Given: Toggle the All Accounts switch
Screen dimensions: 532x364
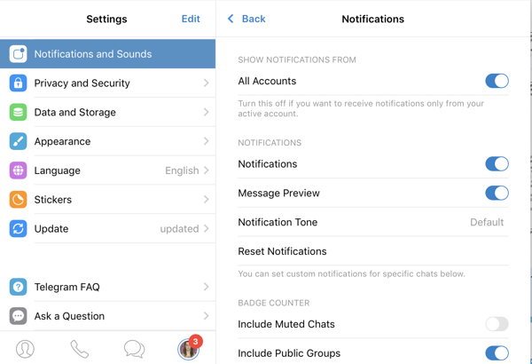Looking at the screenshot, I should (x=497, y=81).
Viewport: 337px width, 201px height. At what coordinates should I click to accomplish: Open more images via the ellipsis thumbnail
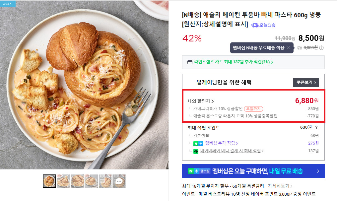coord(119,181)
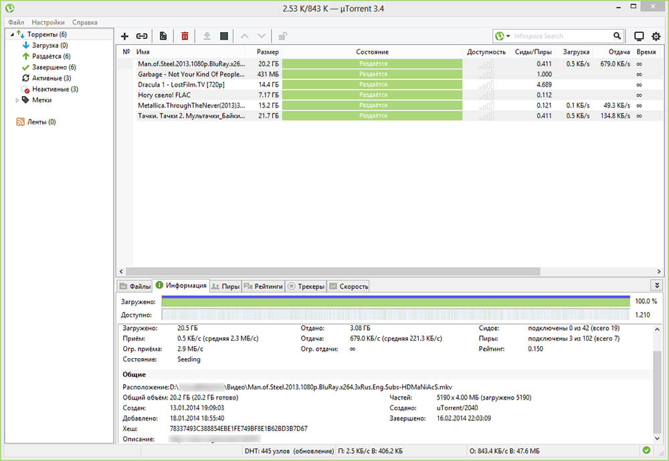The height and width of the screenshot is (461, 669).
Task: Open Preferences via the gear icon
Action: 656,36
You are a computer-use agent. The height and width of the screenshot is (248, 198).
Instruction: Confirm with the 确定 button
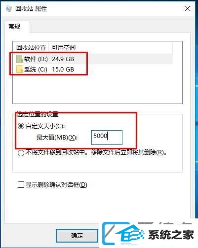pos(77,236)
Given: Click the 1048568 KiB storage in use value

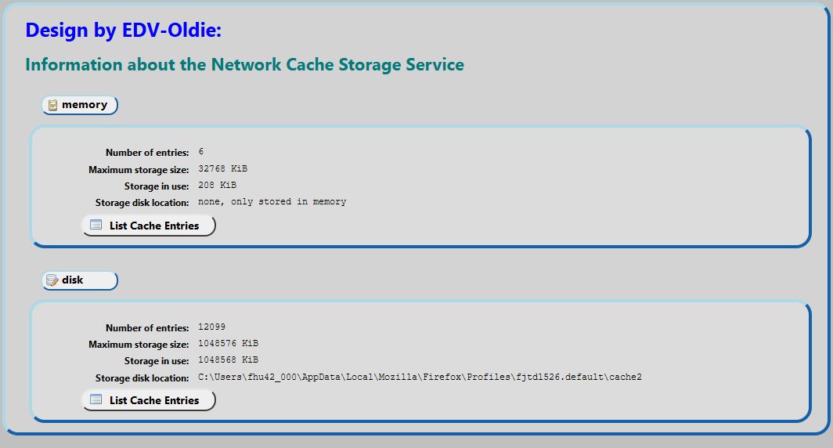Looking at the screenshot, I should point(229,360).
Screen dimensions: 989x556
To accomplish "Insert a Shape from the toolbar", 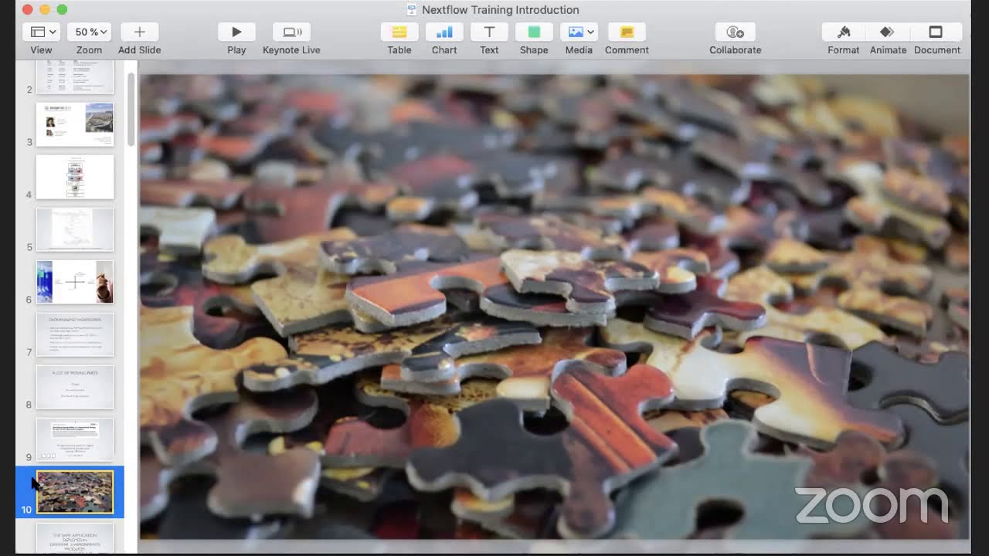I will point(534,32).
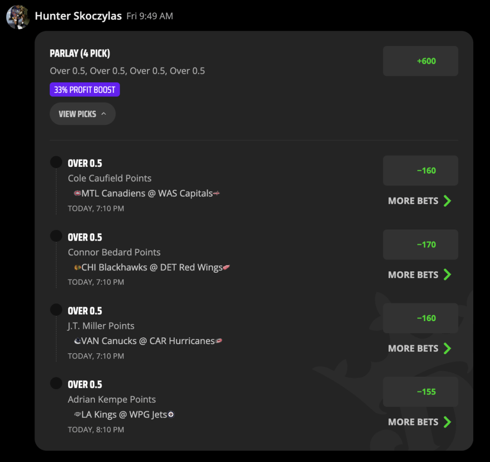This screenshot has width=490, height=462.
Task: Click chevron arrow for Canucks at Hurricanes bets
Action: point(447,348)
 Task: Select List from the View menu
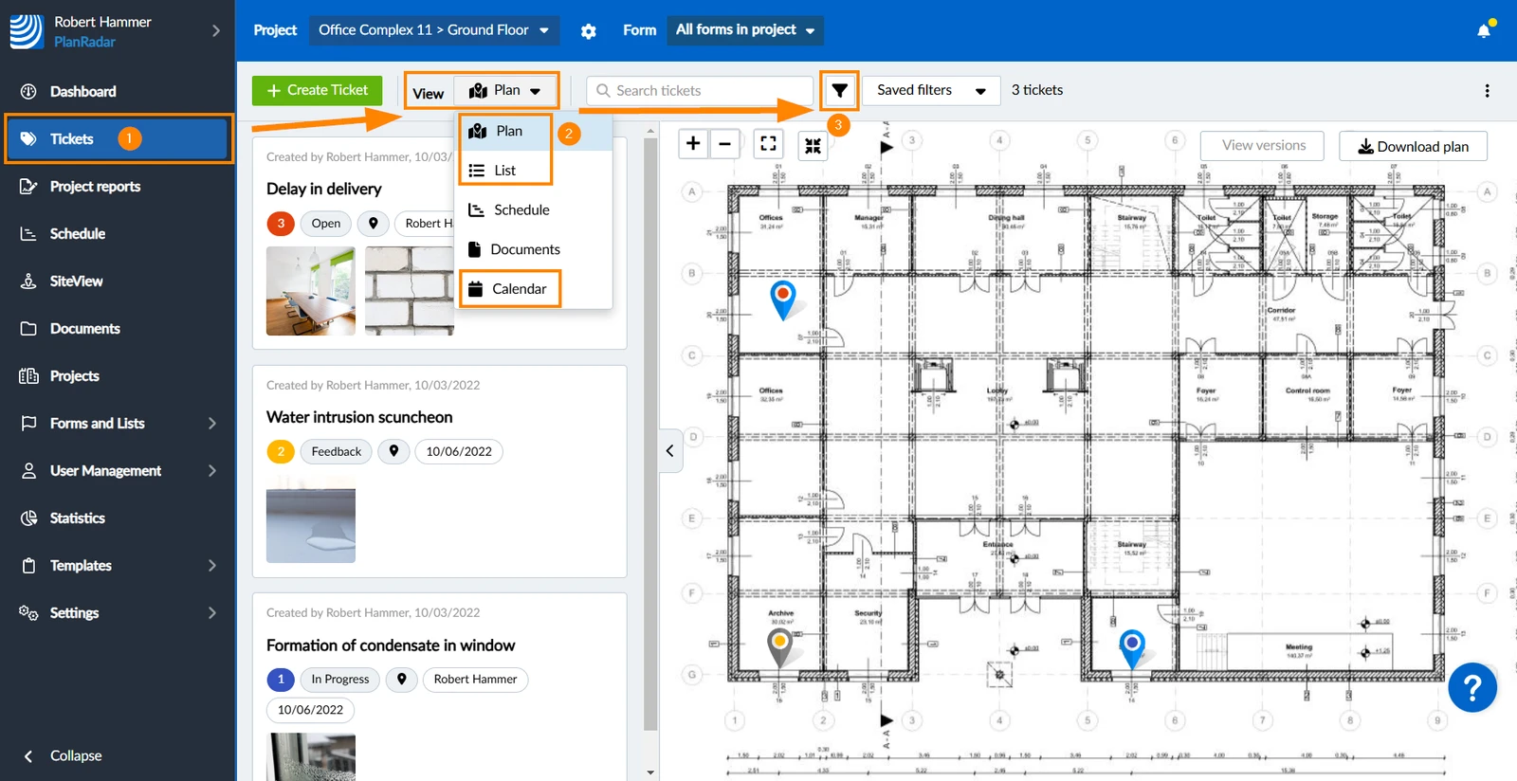(x=505, y=171)
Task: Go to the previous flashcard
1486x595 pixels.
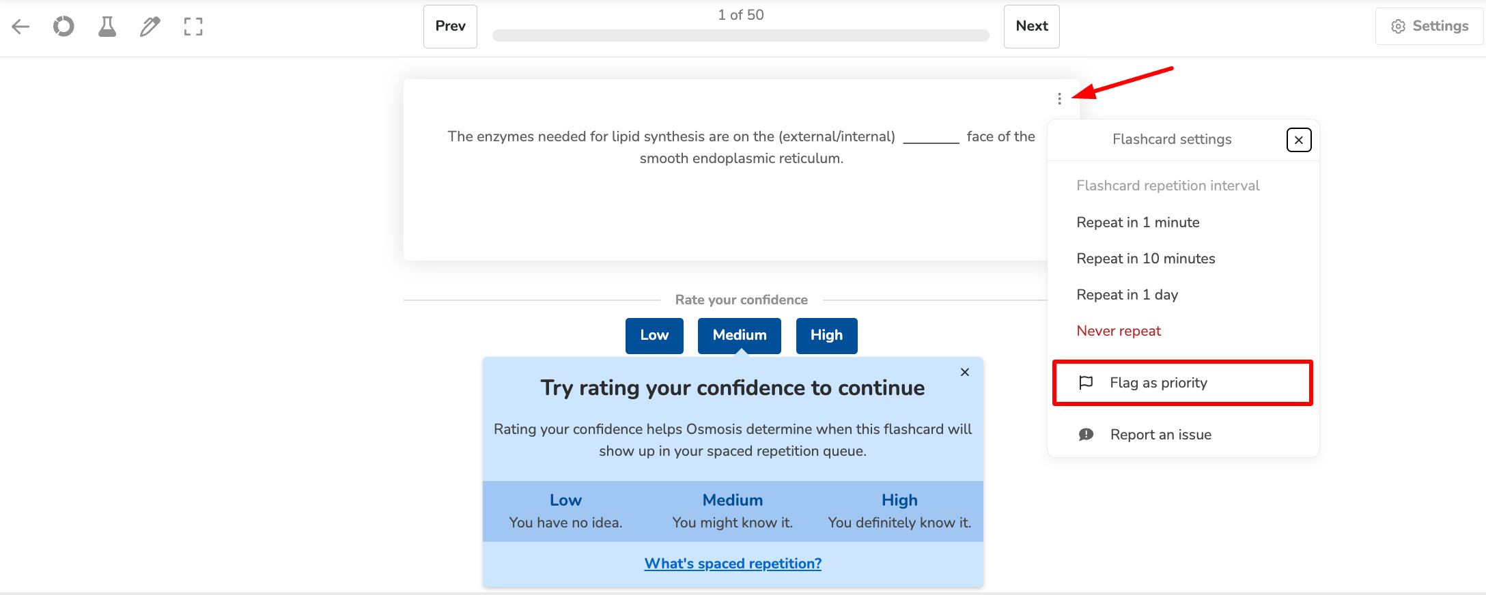Action: coord(450,27)
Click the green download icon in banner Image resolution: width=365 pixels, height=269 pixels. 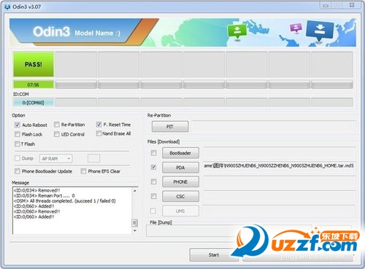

*To do*:
Reproduce word for word the lines from the line holding "Task: Select List from the View menu" through the last line of the material above, inclusive, and keep pictures out of it.

*Finished exercise*:
 Task: Select List from the View menu
(x=505, y=171)
Task: Go to the previous flashcard
1486x595 pixels.
Action: coord(450,27)
Click the green download icon in banner Image resolution: width=365 pixels, height=269 pixels. 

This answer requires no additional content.